04/10/2019.- Gracias a la vida que nos diste tanto, decía un cartel hecho a mano alzada con impulso repentista, pegado en la esquina de Callao y Rivadavia, sobre la pared de lo que fue la Confitería El Molino. Era uno de los miles de papelitos, cartas improvisadas, mensajes desesperados que declaraban amor y gratitud en la despedida a Mercedes Sosa, mientras sus restos eran velados, ahí al frente, en el Congreso de la Nación.

El 4 de octubre de hace diez años cayó domingo y amaneció nublado. El día no terminaba de aclarar y en las radios de los serenos, las televisiones de los bares y el boca en boca de los trasnochados retumbaba la triste noticia. Después de casi un mes de agonía, Mercedes Sosa murió a la madrugada.

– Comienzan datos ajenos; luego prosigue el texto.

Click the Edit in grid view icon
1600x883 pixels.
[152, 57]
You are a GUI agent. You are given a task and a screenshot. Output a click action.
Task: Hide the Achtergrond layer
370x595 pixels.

La cantora se bajó de los escenarios, del mundo y de la humana contingencia. Dejó su melancolía terrena, hecha del dolor de vivir y de la alegría de cantar.

Aquel día en la Argentina se decretó duelo nacional y desde el mediodía, sus restos fueron velados en el Salón de los Pasos Perdidos del Congreso con el protocolo previsto para los embajadores. Durante toda la tarde y la noche que le siguió, miles y miles de personas se acercaron para darle el último saludo.

Pasaron personalidades de la cultura y la política, colegas, pero como muchas veces sucede, por espontaneidad e intensidad, lo más conmovedor estuvo en la gente, ese pueblo enunciado de mil maneras en las canciones que Mercedes cantaba.

Todos los rostros todos, de todas las edades y las condiciones sociales, hicieron la cola de varias cuadras para poder acercarle una florcita, agitarle un pañuelo; o simplemente dedicarle un pensamiento, una mirada, un beso empujado con la mano. O romper el severo silencio del salón con un aplauso, un «¡Gracias, Negra!» y hasta entonar uno de los tantos versos que la cantante tucumana sembró en varias generaciones de argentinos.

Fue el último velorio multitudinario para una artista popular. Al otro día, el cortejo partió hacia la Chacarita y el último saludo fue cantando. Sus cenizas hoy son parte del aire de Mendoza, Tucumán y Buenos Aires, sus tres patrias chicas.